#### [Task statement]
Every record must be copied exactly.

#### [Material provided]
-*-
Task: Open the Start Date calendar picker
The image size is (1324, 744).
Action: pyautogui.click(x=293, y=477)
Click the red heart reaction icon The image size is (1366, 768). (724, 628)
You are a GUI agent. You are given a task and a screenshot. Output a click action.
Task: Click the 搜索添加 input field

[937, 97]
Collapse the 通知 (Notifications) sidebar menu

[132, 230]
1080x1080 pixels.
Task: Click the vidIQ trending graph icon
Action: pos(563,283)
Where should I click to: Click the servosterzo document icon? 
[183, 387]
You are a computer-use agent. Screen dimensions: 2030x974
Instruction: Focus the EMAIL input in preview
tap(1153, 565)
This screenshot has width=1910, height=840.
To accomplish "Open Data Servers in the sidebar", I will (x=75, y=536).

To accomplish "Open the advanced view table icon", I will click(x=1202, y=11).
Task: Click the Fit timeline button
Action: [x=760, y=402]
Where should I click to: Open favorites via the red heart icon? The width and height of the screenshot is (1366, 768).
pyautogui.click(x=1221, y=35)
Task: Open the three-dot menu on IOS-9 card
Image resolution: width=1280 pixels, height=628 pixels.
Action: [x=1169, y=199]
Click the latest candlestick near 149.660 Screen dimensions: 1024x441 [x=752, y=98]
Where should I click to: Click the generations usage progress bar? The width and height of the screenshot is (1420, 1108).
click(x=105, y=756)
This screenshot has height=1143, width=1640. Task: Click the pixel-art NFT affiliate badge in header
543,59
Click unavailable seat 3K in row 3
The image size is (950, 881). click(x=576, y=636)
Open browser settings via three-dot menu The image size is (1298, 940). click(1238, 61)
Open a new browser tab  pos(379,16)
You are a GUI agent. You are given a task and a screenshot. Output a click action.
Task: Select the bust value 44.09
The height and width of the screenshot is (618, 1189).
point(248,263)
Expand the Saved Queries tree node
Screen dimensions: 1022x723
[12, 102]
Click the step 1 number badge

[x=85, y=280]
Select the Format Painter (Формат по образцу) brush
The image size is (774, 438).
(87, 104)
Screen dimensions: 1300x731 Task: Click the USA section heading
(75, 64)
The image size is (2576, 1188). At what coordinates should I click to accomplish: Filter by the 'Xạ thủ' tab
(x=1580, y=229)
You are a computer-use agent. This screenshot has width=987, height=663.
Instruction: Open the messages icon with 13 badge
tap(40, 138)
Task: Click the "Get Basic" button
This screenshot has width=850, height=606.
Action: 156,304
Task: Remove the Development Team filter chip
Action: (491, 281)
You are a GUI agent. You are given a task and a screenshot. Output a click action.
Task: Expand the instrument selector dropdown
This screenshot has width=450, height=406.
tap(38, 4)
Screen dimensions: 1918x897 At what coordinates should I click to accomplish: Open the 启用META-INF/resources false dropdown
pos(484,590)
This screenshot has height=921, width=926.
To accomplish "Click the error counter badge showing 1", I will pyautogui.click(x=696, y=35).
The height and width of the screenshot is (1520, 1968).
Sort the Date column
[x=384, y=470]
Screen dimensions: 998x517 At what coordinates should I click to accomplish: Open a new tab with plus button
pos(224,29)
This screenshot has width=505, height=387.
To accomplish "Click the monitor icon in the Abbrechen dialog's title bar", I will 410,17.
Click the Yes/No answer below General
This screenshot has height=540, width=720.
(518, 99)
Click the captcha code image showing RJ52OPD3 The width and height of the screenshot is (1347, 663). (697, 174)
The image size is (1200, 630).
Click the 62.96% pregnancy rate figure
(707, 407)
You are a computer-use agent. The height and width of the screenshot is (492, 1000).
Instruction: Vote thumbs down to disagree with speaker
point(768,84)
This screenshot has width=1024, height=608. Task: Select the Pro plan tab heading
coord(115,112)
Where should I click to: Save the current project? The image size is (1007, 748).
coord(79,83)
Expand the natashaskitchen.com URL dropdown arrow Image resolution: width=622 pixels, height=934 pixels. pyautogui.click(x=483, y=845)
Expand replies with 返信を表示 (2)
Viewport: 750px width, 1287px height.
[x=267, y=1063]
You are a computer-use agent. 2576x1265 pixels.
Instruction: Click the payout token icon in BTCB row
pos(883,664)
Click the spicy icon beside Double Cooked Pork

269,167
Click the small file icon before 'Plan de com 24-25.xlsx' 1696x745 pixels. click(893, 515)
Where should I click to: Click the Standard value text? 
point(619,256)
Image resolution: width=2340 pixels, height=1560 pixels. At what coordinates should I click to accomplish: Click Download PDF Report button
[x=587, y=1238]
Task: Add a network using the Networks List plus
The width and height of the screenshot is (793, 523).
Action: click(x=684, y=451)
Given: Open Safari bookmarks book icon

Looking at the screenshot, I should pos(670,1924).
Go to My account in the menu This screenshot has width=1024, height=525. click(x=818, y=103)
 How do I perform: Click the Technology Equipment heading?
-*-
#### [Task response]
Task: Open the Start Date calendar picker
The image size is (1324, 744).
Action: pyautogui.click(x=293, y=477)
Click the red heart reaction icon The image size is (1366, 768). (724, 628)
You are a GUI agent. You are given a task and a screenshot. Output a click action.
Task: Click the 搜索添加 input field

[937, 97]
Collapse the 通知 (Notifications) sidebar menu

[132, 230]
1080x1080 pixels.
Task: Click the vidIQ trending graph icon
Action: pos(563,283)
Where should I click to: Click the servosterzo document icon? 
[183, 387]
You are a computer-use agent. Screen dimensions: 2030x974
Instruction: Focus the EMAIL input in preview
tap(1153, 565)
This screenshot has width=1910, height=840.
To accomplish "Open Data Servers in the sidebar", I will (x=75, y=536).

To accomplish "Open the advanced view table icon", I will click(x=1202, y=11).
Task: Click the Fit timeline button
Action: [x=760, y=402]
Where should I click to: Open favorites via the red heart icon? The width and height of the screenshot is (1366, 768).
pyautogui.click(x=1221, y=35)
Task: Open the three-dot menu on IOS-9 card
Image resolution: width=1280 pixels, height=628 pixels.
Action: [x=1169, y=199]
Click the latest candlestick near 149.660 Screen dimensions: 1024x441 [x=752, y=98]
Where should I click to: Click the generations usage progress bar? The width and height of the screenshot is (1420, 1108).
click(x=105, y=756)
This screenshot has height=1143, width=1640. Task: Click the pixel-art NFT affiliate badge in header
543,59
Click unavailable seat 3K in row 3
The image size is (950, 881). click(x=576, y=636)
Open browser settings via three-dot menu The image size is (1298, 940). click(1238, 61)
Open a new browser tab  pos(379,16)
You are a GUI agent. You are given a task and a screenshot. Output a click action.
Task: Select the bust value 44.09
The height and width of the screenshot is (618, 1189).
point(248,263)
Expand the Saved Queries tree node
Screen dimensions: 1022x723
[12, 102]
Click the step 1 number badge

[x=85, y=280]
Select the Format Painter (Формат по образцу) brush
The image size is (774, 438).
(87, 104)
Screen dimensions: 1300x731 Task: Click the USA section heading
(75, 64)
The image size is (2576, 1188). At what coordinates should I click to accomplish: Filter by the 'Xạ thủ' tab
(x=1580, y=229)
You are a computer-use agent. This screenshot has width=987, height=663.
Instruction: Open the messages icon with 13 badge
tap(40, 138)
Task: Click the "Get Basic" button
This screenshot has width=850, height=606.
Action: 156,304
Task: Remove the Development Team filter chip
Action: (491, 281)
You are a GUI agent. You are given a task and a screenshot. Output a click action.
Task: Expand the instrument selector dropdown
This screenshot has width=450, height=406.
tap(38, 4)
Screen dimensions: 1918x897 At what coordinates should I click to accomplish: Open the 启用META-INF/resources false dropdown
pos(484,590)
This screenshot has height=921, width=926.
To accomplish "Click the error counter badge showing 1", I will pyautogui.click(x=696, y=35).
The height and width of the screenshot is (1520, 1968).
Sort the Date column
[x=384, y=470]
Screen dimensions: 998x517 At what coordinates should I click to accomplish: Open a new tab with plus button
pos(224,29)
This screenshot has width=505, height=387.
To accomplish "Click the monitor icon in the Abbrechen dialog's title bar", I will 410,17.
Click the Yes/No answer below General
This screenshot has height=540, width=720.
(518, 99)
Click the captcha code image showing RJ52OPD3 The width and height of the screenshot is (1347, 663). (697, 174)
The image size is (1200, 630).
Click the 62.96% pregnancy rate figure
(707, 407)
You are a computer-use agent. The height and width of the screenshot is (492, 1000).
Instruction: Vote thumbs down to disagree with speaker
point(768,84)
This screenshot has width=1024, height=608. Task: Select the Pro plan tab heading
coord(115,112)
Where should I click to: Save the current project? The image size is (1007, 748).
coord(79,83)
Expand the natashaskitchen.com URL dropdown arrow Image resolution: width=622 pixels, height=934 pixels. pyautogui.click(x=483, y=845)
Expand replies with 返信を表示 (2)
Viewport: 750px width, 1287px height.
[x=267, y=1063]
You are a computer-use agent. 2576x1265 pixels.
Instruction: Click the payout token icon in BTCB row
pos(883,664)
Click the spicy icon beside Double Cooked Pork

269,167
Click the small file icon before 'Plan de com 24-25.xlsx' 1696x745 pixels. click(893, 515)
Where should I click to: Click the Standard value text? 
point(619,256)
Image resolution: width=2340 pixels, height=1560 pixels. At what coordinates should I click to accomplish: Click Download PDF Report button
[x=587, y=1238]
Task: Add a network using the Networks List plus
The width and height of the screenshot is (793, 523).
Action: click(x=684, y=451)
Given: Open Safari bookmarks book icon

Looking at the screenshot, I should pos(670,1924).
Go to My account in the menu This screenshot has width=1024, height=525. click(x=818, y=103)
 How do I perform: Click the Technology Equipment heading?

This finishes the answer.